## Start

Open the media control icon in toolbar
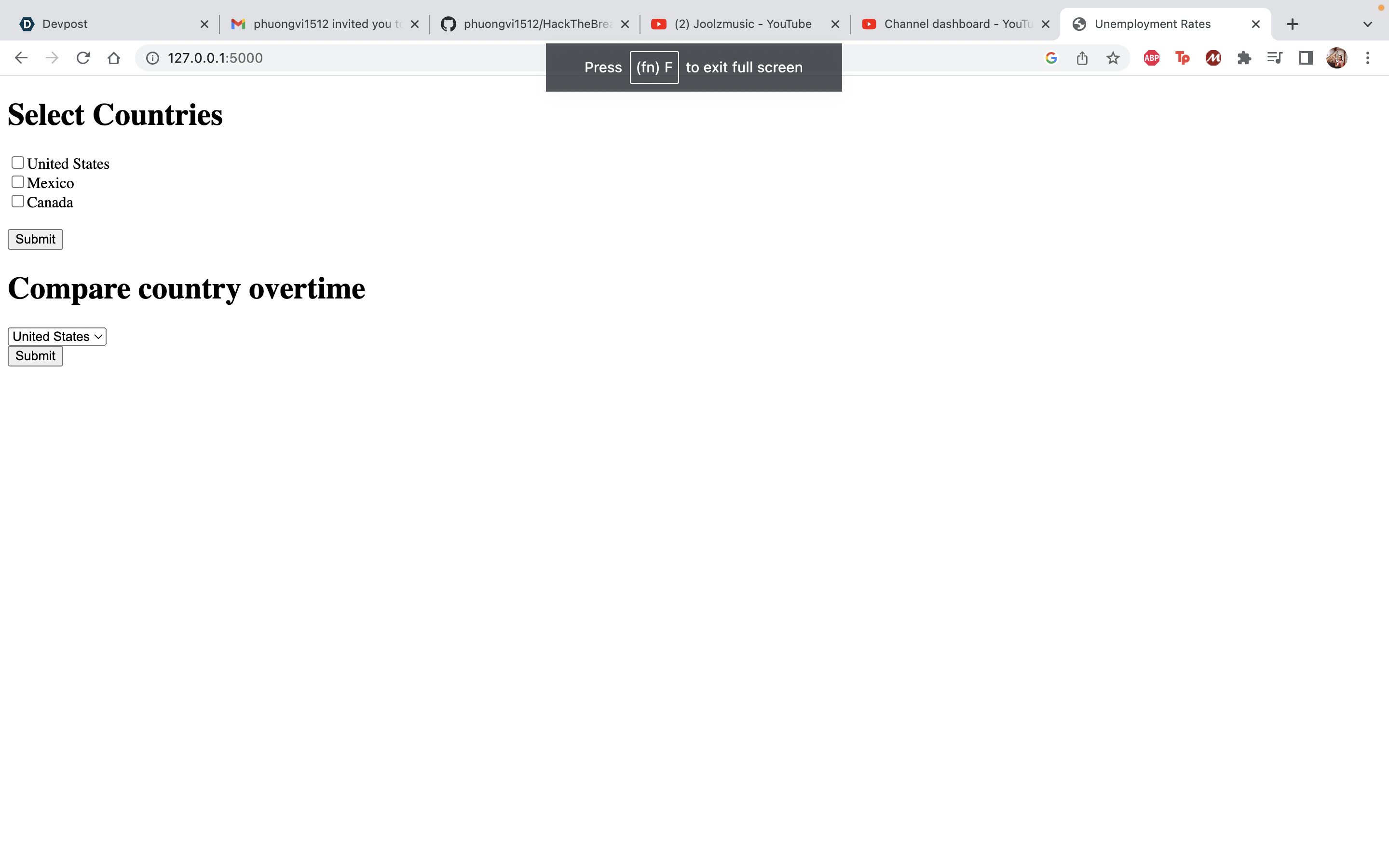This screenshot has width=1389, height=868. point(1274,58)
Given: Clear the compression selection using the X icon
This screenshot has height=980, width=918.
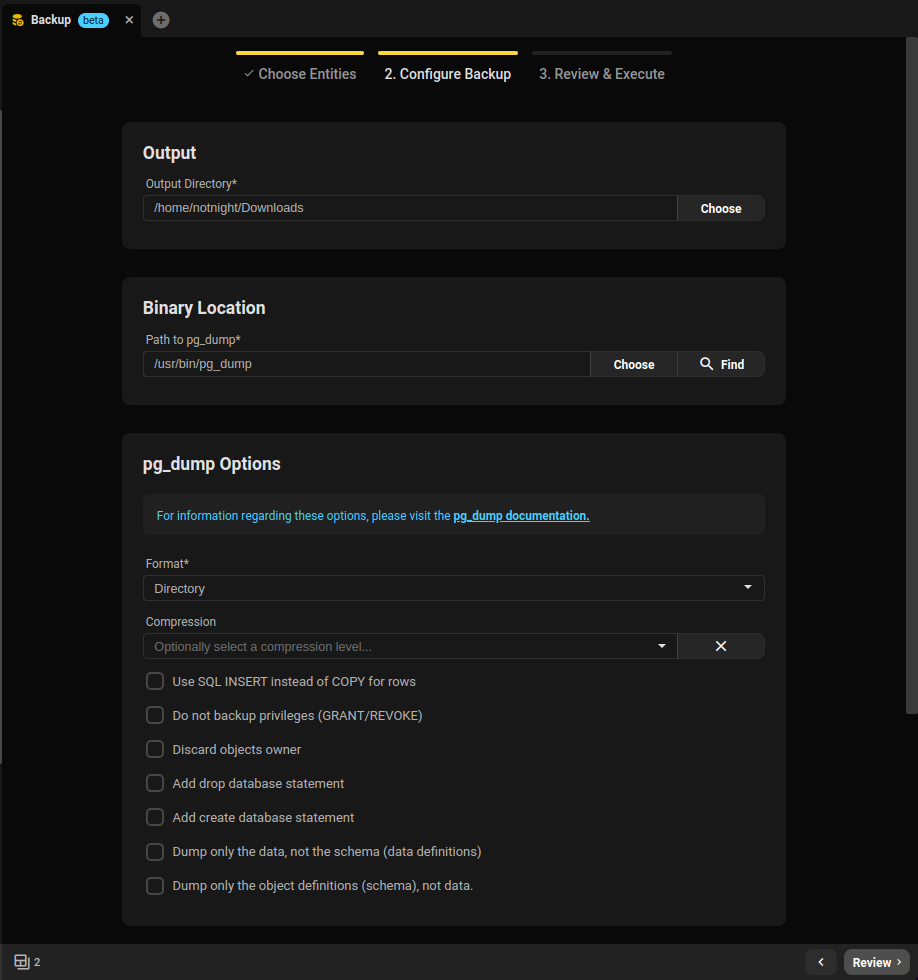Looking at the screenshot, I should click(720, 645).
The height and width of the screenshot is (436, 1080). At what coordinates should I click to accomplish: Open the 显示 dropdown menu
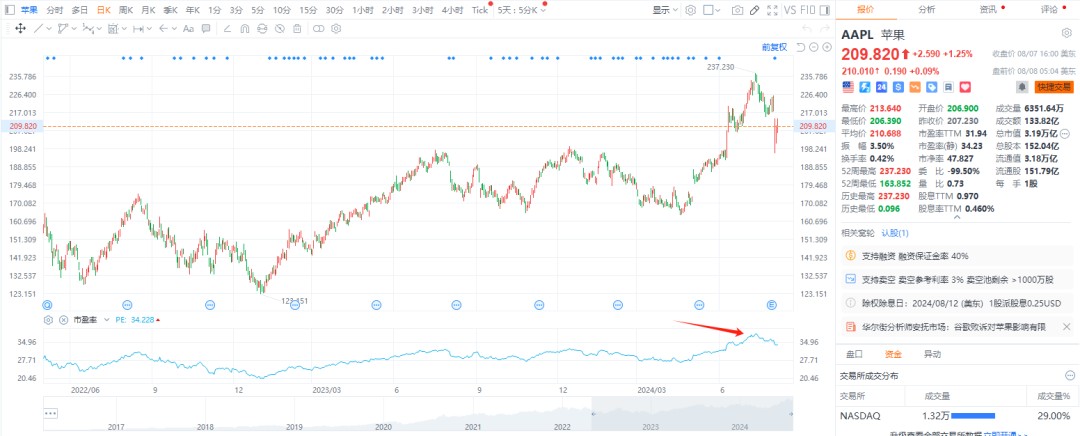click(x=665, y=9)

## End

_Problem to work on:_ Arrange the lines above as a numbered list, omitting blank lines and all pictures.

_Output of the exercise:_
1. Open the media control icon in toolbar
2. This screenshot has width=1389, height=868. point(1274,58)
3. Given: Clear the compression selection using the X icon
4. This screenshot has height=980, width=918.
5. Looking at the screenshot, I should click(720, 645).
6. The height and width of the screenshot is (436, 1080). At what coordinates should I click to accomplish: Open the 显示 dropdown menu
7. click(x=665, y=9)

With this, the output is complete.